Medical experts and government advisers are debating whether artificial intelligence will eventually replace human physicians in diagnostics and treatment planning.

The shift toward AI-driven healthcare matters because it could fundamentally change how patients receive care, potentially increasing diagnostic speed while introducing new risks regarding accuracy and regulation.

Recent studies suggest that large language models can perform as well as or better than physicians in certain diagnostic cases [3, 4]. Some reports indicate that AI has specifically outperformed emergency room doctors in diagnostic scenarios, suggesting the technology could take over specific physician tasks [3].

However, the transition is not without significant errors. Dr. Nitish Naik said that AI invented a disease that never existed [5]. This highlights the risk of "hallucinations," where AI generates plausible but entirely false medical information.

Despite these errors, some officials are preparing for a future where AI operates independently. Amy Gleason, an AI adviser for the U.S. Department of Health and Human Services, said that discussions are underway to create a regulatory pathway for independent AI physicians [6]. Gleason said this potential transition is like the decades-long process that moved self-driving cars from test tracks to city streets [6].
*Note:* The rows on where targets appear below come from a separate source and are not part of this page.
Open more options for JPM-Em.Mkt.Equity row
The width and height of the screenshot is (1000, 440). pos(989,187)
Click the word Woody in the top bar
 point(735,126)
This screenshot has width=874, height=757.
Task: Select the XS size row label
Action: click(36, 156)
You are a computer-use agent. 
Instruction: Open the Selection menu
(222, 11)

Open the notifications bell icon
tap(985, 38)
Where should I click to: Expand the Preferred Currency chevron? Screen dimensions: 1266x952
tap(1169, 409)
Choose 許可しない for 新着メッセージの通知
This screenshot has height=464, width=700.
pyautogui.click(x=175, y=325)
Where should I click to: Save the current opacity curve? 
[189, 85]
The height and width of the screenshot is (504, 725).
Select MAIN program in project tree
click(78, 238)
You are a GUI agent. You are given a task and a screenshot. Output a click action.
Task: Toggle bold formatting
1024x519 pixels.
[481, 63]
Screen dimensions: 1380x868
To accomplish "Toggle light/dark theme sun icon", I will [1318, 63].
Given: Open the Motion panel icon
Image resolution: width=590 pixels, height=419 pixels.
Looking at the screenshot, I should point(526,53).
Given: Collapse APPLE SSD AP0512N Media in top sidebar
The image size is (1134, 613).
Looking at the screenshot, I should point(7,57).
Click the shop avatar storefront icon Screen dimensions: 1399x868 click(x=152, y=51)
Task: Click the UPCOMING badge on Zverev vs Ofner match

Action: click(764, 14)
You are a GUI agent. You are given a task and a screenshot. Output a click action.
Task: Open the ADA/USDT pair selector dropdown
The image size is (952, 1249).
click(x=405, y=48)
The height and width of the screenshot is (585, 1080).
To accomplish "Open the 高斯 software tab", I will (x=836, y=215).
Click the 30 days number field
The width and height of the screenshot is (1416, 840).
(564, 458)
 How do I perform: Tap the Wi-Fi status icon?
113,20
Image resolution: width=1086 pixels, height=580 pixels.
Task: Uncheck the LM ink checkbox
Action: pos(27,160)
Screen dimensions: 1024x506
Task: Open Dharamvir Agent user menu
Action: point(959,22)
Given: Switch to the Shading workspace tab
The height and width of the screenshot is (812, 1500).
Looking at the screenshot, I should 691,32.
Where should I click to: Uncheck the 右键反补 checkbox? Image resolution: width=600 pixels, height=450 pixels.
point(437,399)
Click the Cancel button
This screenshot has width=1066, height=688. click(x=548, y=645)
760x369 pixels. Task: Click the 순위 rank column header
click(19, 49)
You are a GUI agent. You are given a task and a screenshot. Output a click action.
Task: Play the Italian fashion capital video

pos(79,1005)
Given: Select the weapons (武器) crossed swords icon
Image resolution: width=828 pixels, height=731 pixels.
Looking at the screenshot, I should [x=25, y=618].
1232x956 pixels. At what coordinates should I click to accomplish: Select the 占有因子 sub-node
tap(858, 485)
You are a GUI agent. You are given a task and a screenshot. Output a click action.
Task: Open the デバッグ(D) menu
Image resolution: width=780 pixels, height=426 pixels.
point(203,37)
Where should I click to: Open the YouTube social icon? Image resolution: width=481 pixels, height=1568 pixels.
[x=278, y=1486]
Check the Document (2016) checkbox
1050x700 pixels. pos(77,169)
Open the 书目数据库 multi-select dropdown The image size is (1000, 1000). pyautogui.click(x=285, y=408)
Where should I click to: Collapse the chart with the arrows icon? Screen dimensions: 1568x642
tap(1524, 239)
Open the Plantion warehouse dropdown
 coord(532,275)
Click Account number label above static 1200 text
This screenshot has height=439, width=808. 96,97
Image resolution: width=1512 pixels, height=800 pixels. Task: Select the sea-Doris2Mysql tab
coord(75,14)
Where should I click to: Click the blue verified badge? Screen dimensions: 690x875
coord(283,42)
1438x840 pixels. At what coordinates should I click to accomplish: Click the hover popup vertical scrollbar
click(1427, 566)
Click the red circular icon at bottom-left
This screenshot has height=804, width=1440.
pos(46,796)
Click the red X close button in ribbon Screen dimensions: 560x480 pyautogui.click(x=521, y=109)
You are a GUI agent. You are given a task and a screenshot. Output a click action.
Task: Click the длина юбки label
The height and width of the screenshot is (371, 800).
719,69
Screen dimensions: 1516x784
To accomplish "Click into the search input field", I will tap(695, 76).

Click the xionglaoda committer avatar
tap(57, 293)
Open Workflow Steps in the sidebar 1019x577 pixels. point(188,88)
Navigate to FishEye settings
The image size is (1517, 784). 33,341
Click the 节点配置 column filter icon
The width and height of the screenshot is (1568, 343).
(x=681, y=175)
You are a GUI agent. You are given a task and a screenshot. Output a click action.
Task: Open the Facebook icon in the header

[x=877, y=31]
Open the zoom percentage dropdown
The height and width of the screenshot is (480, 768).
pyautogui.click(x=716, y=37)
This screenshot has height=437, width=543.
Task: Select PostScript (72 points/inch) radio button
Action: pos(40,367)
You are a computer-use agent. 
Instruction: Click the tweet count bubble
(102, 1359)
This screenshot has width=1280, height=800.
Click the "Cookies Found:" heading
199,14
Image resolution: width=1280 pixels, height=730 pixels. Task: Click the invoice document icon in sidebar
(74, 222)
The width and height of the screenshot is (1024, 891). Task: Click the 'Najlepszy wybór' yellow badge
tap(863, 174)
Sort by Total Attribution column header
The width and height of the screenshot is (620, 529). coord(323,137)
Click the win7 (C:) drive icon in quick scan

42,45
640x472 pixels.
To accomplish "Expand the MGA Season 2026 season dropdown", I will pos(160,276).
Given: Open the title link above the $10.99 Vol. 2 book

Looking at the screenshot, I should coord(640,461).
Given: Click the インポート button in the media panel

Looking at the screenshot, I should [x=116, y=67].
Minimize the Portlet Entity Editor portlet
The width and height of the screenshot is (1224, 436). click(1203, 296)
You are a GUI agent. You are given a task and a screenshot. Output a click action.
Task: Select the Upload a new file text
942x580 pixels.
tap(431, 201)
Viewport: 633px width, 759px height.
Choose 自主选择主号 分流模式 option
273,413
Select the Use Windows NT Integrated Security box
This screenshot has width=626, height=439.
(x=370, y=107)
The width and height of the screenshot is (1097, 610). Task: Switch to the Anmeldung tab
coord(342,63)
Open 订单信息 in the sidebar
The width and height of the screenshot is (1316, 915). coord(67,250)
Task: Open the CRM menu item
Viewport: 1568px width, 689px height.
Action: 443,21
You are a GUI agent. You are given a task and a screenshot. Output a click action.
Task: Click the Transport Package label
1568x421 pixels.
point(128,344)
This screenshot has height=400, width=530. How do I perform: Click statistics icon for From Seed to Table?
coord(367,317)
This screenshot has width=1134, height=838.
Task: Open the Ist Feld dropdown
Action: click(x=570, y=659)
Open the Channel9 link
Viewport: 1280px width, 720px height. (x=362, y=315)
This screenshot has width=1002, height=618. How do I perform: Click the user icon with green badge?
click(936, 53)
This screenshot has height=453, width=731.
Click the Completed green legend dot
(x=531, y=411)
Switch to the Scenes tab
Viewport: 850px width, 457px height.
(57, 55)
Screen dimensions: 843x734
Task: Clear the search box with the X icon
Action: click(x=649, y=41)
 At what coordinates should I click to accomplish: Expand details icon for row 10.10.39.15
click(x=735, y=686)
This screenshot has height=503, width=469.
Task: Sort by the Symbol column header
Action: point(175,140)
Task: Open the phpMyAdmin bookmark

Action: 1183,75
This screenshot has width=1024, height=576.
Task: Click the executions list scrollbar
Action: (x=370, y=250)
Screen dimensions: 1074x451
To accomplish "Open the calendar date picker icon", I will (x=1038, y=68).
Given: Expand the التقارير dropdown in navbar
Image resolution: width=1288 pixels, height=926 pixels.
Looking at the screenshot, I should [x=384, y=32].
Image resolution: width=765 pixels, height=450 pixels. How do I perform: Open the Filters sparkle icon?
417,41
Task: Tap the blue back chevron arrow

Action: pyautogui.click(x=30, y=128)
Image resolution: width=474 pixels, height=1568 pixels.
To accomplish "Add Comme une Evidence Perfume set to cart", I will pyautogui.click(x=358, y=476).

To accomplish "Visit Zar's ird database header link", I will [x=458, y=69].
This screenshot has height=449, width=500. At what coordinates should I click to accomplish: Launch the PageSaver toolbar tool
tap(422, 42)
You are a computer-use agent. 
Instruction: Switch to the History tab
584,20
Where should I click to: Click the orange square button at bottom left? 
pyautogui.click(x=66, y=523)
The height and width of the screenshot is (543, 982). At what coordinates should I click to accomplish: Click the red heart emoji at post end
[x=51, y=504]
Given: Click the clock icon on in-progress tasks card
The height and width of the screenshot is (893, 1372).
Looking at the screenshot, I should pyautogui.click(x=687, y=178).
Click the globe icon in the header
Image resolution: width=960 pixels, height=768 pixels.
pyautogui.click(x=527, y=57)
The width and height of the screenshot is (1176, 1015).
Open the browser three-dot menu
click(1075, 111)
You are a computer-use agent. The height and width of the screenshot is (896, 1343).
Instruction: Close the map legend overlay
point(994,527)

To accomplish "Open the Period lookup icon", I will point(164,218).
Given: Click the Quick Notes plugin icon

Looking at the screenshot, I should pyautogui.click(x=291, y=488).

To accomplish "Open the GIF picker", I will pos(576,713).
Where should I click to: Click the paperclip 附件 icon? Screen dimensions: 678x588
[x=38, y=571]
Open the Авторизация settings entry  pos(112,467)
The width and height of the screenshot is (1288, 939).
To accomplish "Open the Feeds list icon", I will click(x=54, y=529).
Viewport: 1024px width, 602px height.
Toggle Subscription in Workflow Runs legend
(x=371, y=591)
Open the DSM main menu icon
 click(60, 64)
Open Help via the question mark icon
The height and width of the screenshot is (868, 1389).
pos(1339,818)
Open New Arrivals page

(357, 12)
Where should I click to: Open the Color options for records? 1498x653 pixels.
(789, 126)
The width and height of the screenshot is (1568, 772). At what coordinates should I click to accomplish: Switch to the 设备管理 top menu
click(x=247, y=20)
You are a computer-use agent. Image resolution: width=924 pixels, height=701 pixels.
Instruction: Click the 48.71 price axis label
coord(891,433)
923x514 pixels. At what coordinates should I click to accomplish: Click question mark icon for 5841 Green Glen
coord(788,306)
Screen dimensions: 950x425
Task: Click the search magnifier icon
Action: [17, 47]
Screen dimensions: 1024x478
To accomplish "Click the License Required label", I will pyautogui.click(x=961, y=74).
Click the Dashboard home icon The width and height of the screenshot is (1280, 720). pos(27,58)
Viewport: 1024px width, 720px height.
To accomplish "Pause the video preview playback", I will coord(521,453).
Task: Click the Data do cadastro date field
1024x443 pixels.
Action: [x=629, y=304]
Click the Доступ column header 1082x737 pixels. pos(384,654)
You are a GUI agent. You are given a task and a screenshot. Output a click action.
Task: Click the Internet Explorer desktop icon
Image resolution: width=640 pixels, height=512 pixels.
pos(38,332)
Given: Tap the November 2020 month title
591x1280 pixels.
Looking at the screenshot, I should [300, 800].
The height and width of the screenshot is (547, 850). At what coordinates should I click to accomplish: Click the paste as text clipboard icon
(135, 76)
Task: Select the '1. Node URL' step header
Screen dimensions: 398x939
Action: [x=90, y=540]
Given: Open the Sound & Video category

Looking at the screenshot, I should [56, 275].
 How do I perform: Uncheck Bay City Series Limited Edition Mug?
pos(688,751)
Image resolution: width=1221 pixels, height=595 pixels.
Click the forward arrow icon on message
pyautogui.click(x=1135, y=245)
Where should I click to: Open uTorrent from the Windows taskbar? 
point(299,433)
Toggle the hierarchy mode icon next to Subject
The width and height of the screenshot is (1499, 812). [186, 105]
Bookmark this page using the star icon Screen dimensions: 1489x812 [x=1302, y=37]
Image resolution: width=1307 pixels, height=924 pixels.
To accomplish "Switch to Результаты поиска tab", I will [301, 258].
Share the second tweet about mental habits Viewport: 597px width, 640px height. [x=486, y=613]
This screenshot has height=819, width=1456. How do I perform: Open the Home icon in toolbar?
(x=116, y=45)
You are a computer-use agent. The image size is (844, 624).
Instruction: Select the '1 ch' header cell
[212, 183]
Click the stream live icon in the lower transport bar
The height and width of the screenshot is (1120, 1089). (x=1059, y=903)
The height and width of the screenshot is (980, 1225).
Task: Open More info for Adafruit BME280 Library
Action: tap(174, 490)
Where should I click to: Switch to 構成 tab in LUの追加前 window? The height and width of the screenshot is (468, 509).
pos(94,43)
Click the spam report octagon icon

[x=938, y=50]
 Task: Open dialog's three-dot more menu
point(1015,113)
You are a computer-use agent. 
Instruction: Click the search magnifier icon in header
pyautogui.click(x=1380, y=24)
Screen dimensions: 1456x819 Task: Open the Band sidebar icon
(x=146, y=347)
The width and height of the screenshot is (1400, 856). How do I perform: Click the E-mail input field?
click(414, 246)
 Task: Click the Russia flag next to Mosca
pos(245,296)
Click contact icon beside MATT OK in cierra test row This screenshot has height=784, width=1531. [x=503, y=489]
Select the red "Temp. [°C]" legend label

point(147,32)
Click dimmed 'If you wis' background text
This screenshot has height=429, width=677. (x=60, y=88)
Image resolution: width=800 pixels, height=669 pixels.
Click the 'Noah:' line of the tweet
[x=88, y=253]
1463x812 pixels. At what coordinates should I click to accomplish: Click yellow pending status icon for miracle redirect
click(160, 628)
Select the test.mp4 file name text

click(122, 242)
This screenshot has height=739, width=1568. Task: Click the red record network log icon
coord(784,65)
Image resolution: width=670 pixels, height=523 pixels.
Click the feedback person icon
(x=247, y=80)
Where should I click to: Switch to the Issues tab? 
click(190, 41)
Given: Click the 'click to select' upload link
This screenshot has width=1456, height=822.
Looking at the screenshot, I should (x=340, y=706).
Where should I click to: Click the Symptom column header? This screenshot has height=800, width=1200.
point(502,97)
Not all healthcare leaders agree with this trajectory. Some health system leaders have described the concept of AI physicians as "absurd" [6]. These critics argue that the complexity of human health, and the necessity of clinical judgment, make the total replacement of doctors unfeasible.

The debate currently centers on whether AI will serve as a tool to assist doctors—augmenting their ability to read medical imaging and plan treatments—or if it will eventually function as a standalone provider [3, 4, 5].

"AI performed as well or better than physicians in the new study."

The tension between AI's diagnostic speed and its tendency to hallucinate creates a critical gap in patient safety. While regulatory frameworks for 'AI physicians' suggest a move toward automation, the current lack of reliability in complex cases means AI is more likely to remain a supportive tool for human clinicians rather than a replacement in the near term.